WORK TO BE COMPLETED: Set down a faithful copy of every record, and skip the pictures in it.

RECORDED INFORMATION:
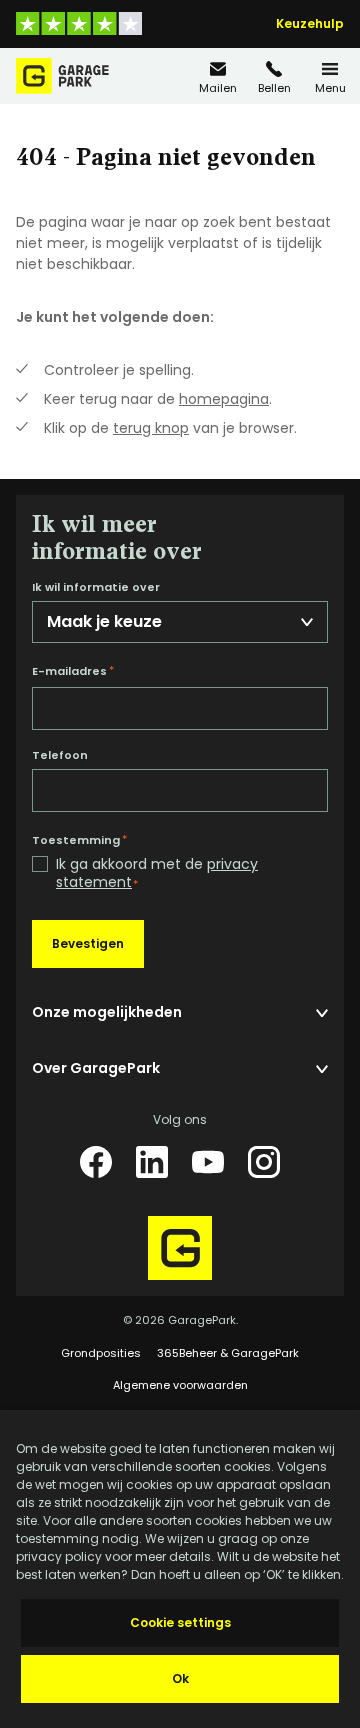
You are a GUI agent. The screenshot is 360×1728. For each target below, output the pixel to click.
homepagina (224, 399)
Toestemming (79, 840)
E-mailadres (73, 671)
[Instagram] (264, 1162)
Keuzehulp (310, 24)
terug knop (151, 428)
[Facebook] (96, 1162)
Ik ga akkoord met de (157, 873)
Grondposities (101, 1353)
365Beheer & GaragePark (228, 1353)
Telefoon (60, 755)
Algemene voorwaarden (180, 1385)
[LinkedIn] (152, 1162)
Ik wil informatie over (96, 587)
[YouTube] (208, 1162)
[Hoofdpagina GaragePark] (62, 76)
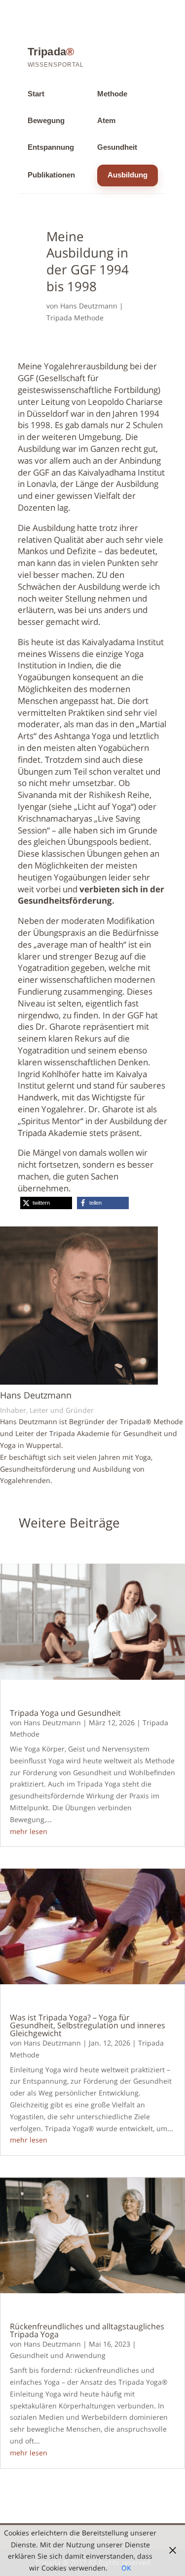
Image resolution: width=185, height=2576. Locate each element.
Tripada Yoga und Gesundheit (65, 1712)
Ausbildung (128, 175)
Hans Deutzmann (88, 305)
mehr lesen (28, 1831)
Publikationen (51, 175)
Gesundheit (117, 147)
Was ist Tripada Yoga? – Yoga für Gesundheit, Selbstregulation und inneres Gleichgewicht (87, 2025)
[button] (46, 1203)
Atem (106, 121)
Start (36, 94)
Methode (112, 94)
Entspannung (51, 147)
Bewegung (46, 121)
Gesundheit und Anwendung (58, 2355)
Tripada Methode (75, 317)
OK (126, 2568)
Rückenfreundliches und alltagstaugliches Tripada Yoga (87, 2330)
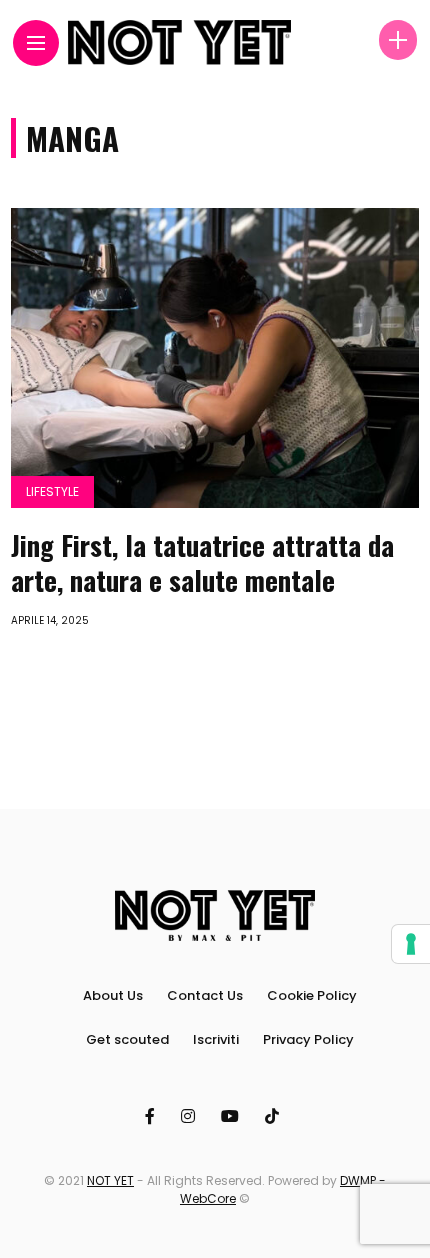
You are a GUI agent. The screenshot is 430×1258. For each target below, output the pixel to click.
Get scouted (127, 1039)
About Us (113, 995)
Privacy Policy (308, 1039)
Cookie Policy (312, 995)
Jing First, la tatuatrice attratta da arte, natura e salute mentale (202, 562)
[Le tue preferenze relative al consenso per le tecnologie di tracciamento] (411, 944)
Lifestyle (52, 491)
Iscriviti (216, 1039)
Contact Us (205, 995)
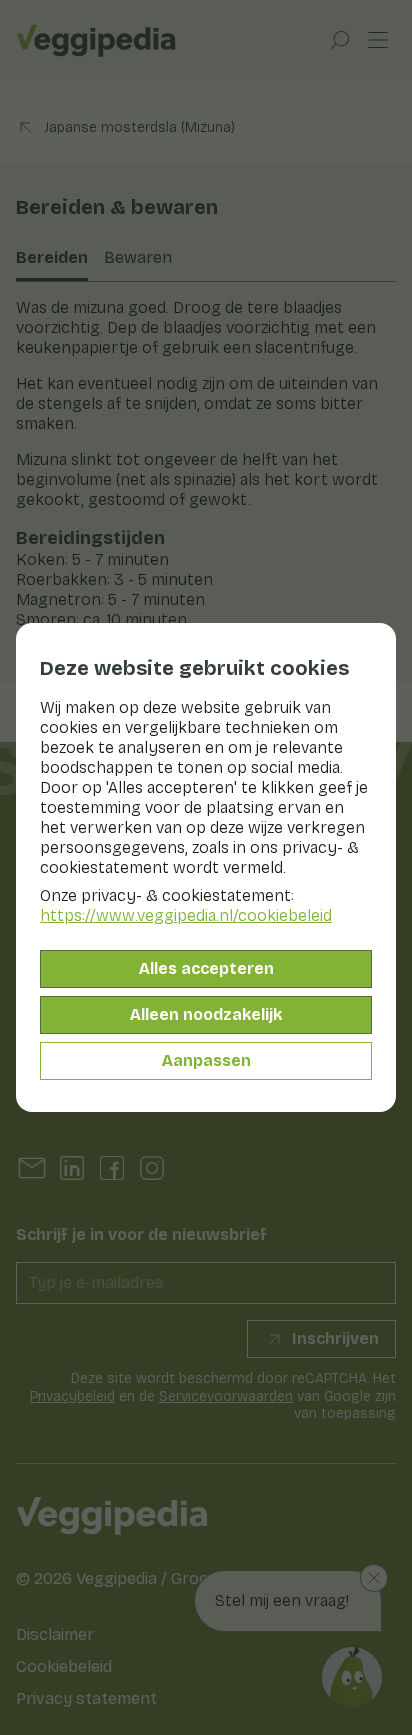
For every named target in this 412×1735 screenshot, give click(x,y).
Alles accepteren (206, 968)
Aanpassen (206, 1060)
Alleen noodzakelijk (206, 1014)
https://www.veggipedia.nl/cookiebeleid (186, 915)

RESPONSE BELOW:
You are a GUI agent. The screenshot is 360×1728. For each target below, output the pixel to click.
homepagina (224, 399)
Toestemming (79, 840)
E-mailadres (73, 671)
[Instagram] (264, 1162)
Keuzehulp (310, 24)
terug knop (151, 428)
[Facebook] (96, 1162)
Ik ga akkoord met de (157, 873)
Grondposities (101, 1353)
365Beheer & GaragePark (228, 1353)
Telefoon (60, 755)
Algemene voorwaarden (180, 1385)
[LinkedIn] (152, 1162)
Ik wil informatie over (96, 587)
[YouTube] (208, 1162)
[Hoofdpagina GaragePark] (62, 76)
Image resolution: width=185, height=2576. Locate each element.
Tripada Yoga und Gesundheit (65, 1712)
Ausbildung (128, 175)
Hans Deutzmann (88, 305)
mehr lesen (28, 1831)
Publikationen (51, 175)
Gesundheit (117, 147)
Was ist Tripada Yoga? – Yoga für Gesundheit, Selbstregulation und inneres Gleichgewicht (87, 2025)
[button] (46, 1203)
Atem (106, 121)
Start (36, 94)
Methode (112, 94)
Entspannung (51, 147)
Bewegung (46, 121)
Gesundheit und Anwendung (58, 2355)
Tripada Methode (75, 317)
OK (126, 2568)
Rückenfreundliches und alltagstaugliches Tripada Yoga (87, 2330)
You are a GUI agent. The screenshot is 430×1258. For each target below, output the pixel to click.
Get scouted (127, 1039)
About Us (113, 995)
Privacy Policy (308, 1039)
Cookie Policy (312, 995)
Jing First, la tatuatrice attratta da arte, natura e salute mentale (202, 562)
[Le tue preferenze relative al consenso per le tecnologie di tracciamento] (411, 944)
Lifestyle (52, 491)
Iscriviti (216, 1039)
Contact Us (205, 995)
For every named target in this 412×1735 screenshot, give click(x,y).
Alles accepteren (206, 968)
Aanpassen (206, 1060)
Alleen noodzakelijk (206, 1014)
https://www.veggipedia.nl/cookiebeleid (186, 915)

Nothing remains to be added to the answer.